(Entries taken from a collection)
======
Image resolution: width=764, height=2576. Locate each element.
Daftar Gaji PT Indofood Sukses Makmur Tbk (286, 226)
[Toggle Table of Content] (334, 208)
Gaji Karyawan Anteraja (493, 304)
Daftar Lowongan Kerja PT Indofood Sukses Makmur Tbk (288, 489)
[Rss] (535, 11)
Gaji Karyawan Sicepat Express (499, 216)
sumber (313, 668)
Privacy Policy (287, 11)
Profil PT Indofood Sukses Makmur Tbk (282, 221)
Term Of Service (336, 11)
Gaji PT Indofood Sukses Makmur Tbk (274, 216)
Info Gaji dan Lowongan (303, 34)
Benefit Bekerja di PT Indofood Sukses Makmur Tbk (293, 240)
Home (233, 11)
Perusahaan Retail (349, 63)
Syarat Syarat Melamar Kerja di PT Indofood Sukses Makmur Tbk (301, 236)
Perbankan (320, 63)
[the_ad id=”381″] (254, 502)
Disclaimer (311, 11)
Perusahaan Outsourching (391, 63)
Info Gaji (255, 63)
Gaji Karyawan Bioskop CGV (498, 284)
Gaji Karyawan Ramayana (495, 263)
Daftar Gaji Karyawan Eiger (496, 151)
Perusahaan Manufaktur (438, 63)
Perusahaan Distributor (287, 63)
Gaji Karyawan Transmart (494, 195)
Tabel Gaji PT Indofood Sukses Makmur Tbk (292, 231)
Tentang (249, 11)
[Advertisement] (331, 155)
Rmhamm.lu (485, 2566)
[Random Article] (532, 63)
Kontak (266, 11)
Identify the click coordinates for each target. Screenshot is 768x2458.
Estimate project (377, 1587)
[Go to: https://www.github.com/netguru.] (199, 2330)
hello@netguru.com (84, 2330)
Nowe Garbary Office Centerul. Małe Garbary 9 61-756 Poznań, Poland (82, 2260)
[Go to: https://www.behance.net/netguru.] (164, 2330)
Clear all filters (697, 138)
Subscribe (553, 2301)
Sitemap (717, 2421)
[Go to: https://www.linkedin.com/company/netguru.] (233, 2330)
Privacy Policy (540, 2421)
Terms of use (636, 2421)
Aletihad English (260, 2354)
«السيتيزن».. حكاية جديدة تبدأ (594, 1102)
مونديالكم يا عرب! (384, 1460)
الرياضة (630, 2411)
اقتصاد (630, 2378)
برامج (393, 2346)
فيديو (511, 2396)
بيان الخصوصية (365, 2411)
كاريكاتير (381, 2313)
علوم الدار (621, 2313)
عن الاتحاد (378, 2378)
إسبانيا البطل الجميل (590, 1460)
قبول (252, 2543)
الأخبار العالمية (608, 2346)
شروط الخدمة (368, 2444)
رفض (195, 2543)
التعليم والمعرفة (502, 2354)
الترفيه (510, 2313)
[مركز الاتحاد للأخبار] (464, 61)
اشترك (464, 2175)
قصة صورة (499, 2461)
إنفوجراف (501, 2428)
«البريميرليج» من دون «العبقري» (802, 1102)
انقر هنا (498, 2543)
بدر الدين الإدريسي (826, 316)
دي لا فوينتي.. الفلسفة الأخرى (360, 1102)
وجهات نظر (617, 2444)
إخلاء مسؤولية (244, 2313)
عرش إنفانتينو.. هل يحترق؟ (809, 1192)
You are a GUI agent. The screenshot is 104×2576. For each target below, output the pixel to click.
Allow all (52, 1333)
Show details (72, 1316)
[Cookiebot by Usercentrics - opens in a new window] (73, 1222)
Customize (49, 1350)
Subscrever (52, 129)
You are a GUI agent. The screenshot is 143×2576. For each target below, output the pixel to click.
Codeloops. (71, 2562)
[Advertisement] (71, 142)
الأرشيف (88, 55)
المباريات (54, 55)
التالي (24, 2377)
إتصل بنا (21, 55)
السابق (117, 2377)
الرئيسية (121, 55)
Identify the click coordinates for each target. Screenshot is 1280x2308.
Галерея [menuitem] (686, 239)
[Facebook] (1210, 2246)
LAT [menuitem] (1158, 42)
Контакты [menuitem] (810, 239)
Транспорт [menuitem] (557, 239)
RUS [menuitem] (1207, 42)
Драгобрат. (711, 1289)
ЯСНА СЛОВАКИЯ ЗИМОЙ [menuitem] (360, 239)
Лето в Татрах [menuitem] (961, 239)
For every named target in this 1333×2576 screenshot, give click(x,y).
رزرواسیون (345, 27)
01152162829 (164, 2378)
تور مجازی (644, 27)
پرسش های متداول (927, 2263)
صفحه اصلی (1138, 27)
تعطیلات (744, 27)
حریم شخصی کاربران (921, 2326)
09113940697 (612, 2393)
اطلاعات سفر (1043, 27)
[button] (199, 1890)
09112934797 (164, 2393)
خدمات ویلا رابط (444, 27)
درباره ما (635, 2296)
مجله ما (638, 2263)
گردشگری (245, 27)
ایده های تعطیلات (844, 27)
======
Make an exact copy of every line from the one with "پرسش های متداول (927, 2263)" to the end of the data, with the first and last of those lines included.

[Task solution]
پرسش های متداول (927, 2263)
صفحه اصلی (1138, 27)
تعطیلات (744, 27)
حریم شخصی کاربران (921, 2326)
09113940697 (612, 2393)
اطلاعات سفر (1043, 27)
[button] (199, 1890)
09112934797 (164, 2393)
خدمات ویلا رابط (444, 27)
درباره ما (635, 2296)
مجله ما (638, 2263)
گردشگری (245, 27)
ایده های تعطیلات (844, 27)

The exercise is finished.